P.S.: Метка "измена" стоит потому, что главные герои изменяют женам, а не друг другу.
Аэропорты. Вокзалы. Стоянки такси. Отели. Белое постельное под ладонями — полоска шершавая, полоска гладкая.
Аэропорты всегда разные. Девушки за стойками регистрации — всегда на одно лицо. Волосы в низком пучке, шикарные ресницы, высокие каблуки, длинные ногти. Клац-клац-летите-в-отпуск-или-по-работе? Клац-клац-приятного-полета-мистер-Веларион.
Вокзалы тоже всегда разные, у Эймонда ведь паранойя. Вздохи кассиров — уставших, сонных, раздраженных тем, что им помешали спать или пить свой чай и теперь просят билет за наличку в половине пятого утра — одинаковые до непроизвольной зевоты.
В такси — тоже только наличка.

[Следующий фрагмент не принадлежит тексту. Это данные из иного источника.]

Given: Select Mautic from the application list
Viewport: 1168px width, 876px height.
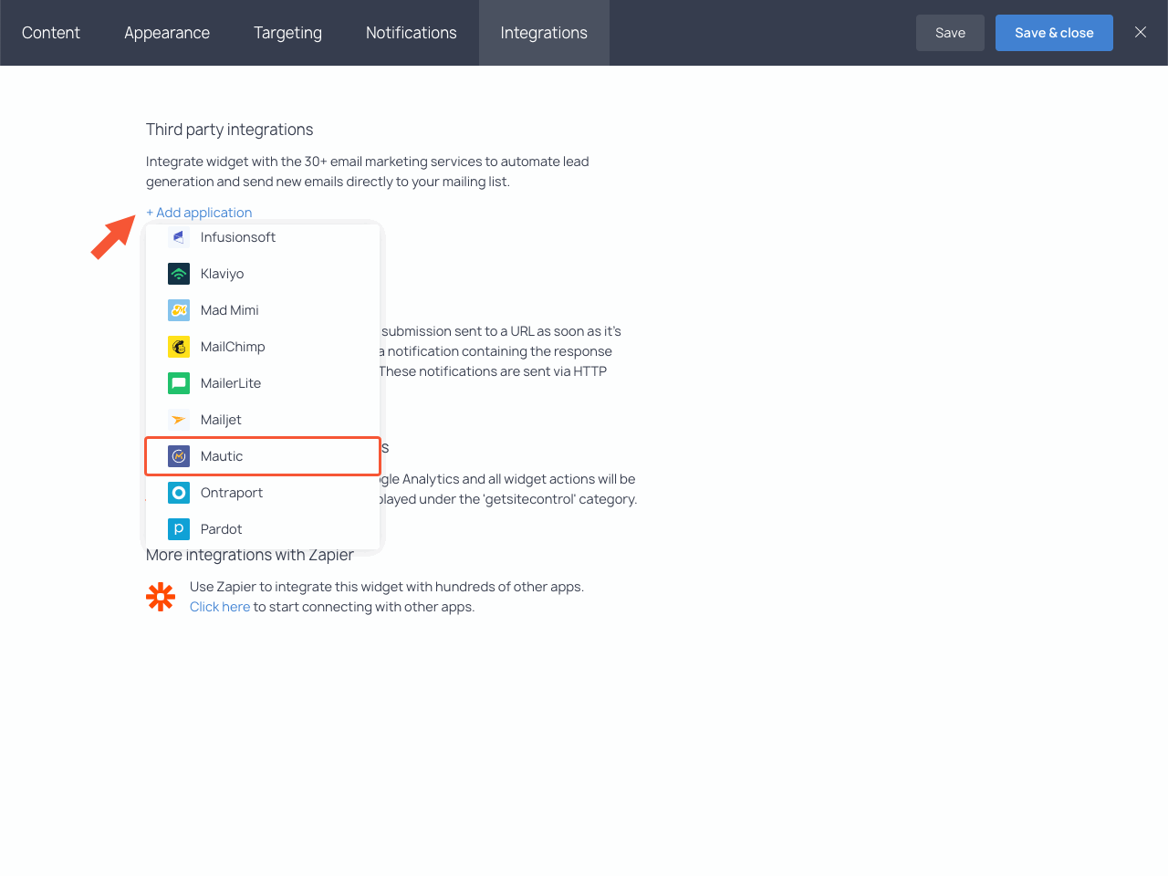Looking at the screenshot, I should (x=222, y=456).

А потому автомобили каждый раз одни и те же. Пропахшие сигаретным дымом и каким-то прогорклым жиром вперемешку с дешевым парфюмом; с засаленной обивкой сидений; дребезжащие и стучащие во время езды так, будто вот-вот сдохнут. Таксисты в таких машинах — тоже все одинаковые. Толстые, потные, упирающиеся мягкими, обтянутыми засаленными футболками, животами в руль, с хриплым смехом, знающие столько историй, что хоть сейчас на Седьмой канал. Не таксисты вовсе, а бизнесмены-художники-держатели акций-владельцы магазинов-частные предприниматели… А чего баранку крутят? — так это для души.
В ЕОП — «Едином Общевестеросском приложении» — такси заказывать всегда лучше — там и автомобили классом повыше, чем у частников, и рейтинг водителя можно посмотреть. Однажды Люк так и сделал — отсортировал по рейтингу, посмотрел, вызвал и поехал. А потом смотрел в глаза любовника — полные страха такого, что не интересовал уже ни сиюминутный комфорт в машине с приятными музыкой и ароматом, ни долгая, отвратительная с точки зрения логистики, дорога, ни тошнота, подступающая к горлу от осознания, что следом за этими двумя днями раз в три месяца — снова пустота, рожденная страхом в светло-голубых глазах.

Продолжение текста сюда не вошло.